Kemudian ia berkata, “Wahai sekalian manusia, tidakkah kalian menangis dan menyesali diri-diri kalian dalam hidup kalian yang masih tersisa? Duhai orang yang kematian mencarinya, yang kuburan akan menjadi rumahnya, yang tanah akan menjadi permadaninya dan yang ulat-ulat akan menjadi temannya… dalam keadaan ia menanti dibangkitkan pada hari kengerian yang besar. Bagaimanakah keadaan orang ini?” Kemudian Yazid menangis hingga jatuh pingsan. (at-Tadzkirah, hal. 8-9)

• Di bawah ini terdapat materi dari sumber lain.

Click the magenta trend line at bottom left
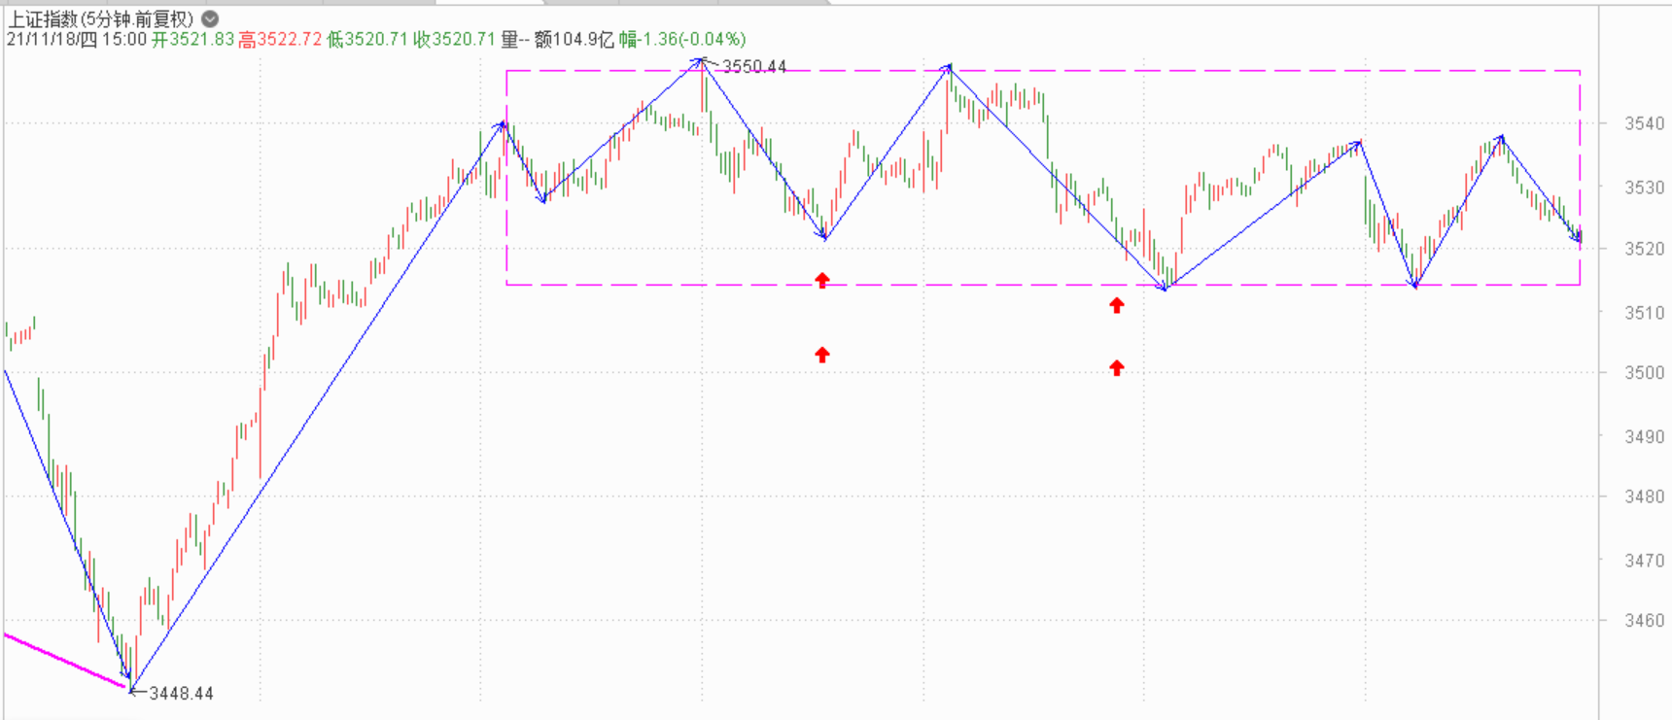The width and height of the screenshot is (1672, 720). pyautogui.click(x=64, y=661)
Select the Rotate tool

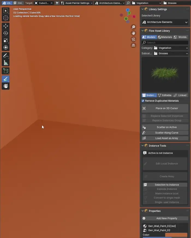click(x=6, y=33)
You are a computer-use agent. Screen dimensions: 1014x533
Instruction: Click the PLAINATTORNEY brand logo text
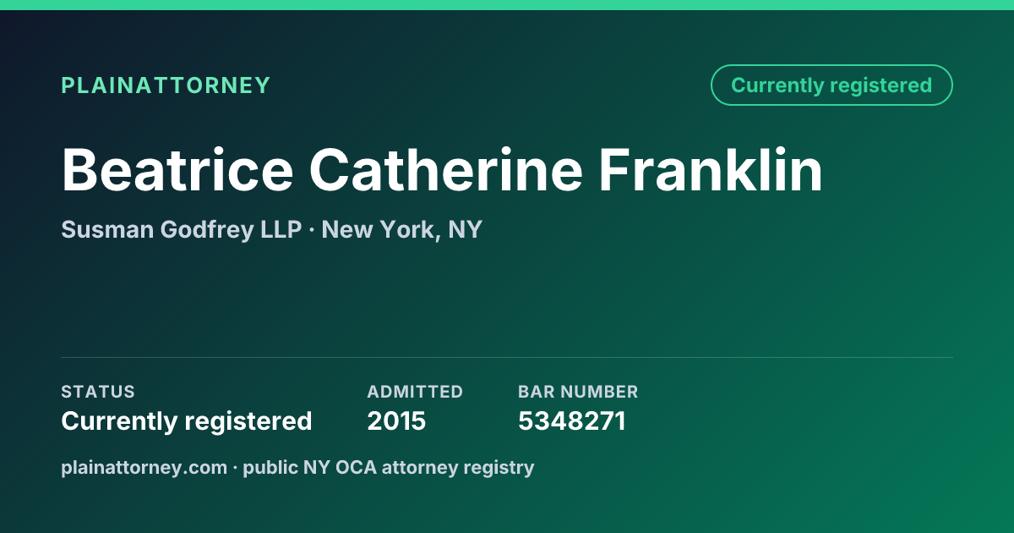point(166,85)
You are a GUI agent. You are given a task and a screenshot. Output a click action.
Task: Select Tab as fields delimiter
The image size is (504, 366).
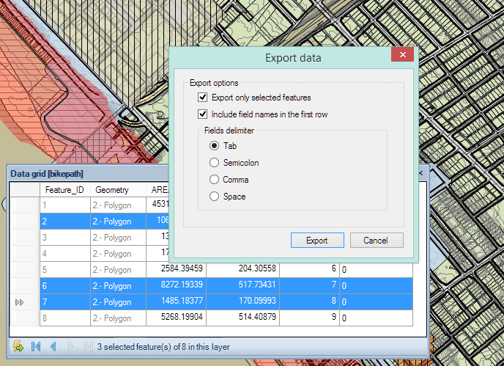215,145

Hadirkan hati dikala mengingat kematian semoga menghancurkan angan-angan akan dunia. Al-Imam Al-Qurthubi berkata,

Ad-Daqqaq berkata, ‘Siapa yang banyak mengingat mati, ia akan dimuliakan dengan tiga perkara: bersegera untuk bertaubat, hati merasa cukup, dan giat/semangat dalam beribadah.

Sebaliknya, siapa yang melupakan mati ia akan dieksekusi dengan tiga perkara: menunda taubat, tidak ridha dengan perasaan cukup dan malas dalam beribadah.

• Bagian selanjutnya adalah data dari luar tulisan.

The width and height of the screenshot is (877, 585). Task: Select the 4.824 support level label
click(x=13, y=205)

Maka berpikirlah, wahai orang yang tertipu, yang merasa tidak akan dijemput kematian, tidak akan merasa sekaratnya, kepayahan, dan kepahitannya.

Cukuplah kematian sebagai pengetuk hati, menciptakan mata menangis, memupus kelezatan dan merampungkan angan-angan.

Apakah engkau, wahai anak Adam, mau memikirkan dan membayangkan datangnya hari kematianmu dan perpindahanmu dari daerah hidupmu yang sekarang?” (at-Tadzkirah, hal. 9)

Yaa Allah, berikanlah taufik kepada kami untuk senantiasa dalam ketaatan kepada-Mu di sisa usia kami dan berikanlah keistiqamahan diatas jalan al haq hingga Malaikat Maut menjemput kami.

Yaa Hayyu yaa Qoyyum

Jadikanlah kami hamba-Mu yang selalu mengingat kematian semoga kami tak tertipu dengan kehidupan dunia yang fana ini.

Yaa ar-hamar rahiimin

Wafatkanlah kami dalam keadaan Islam dan diatas sunnah.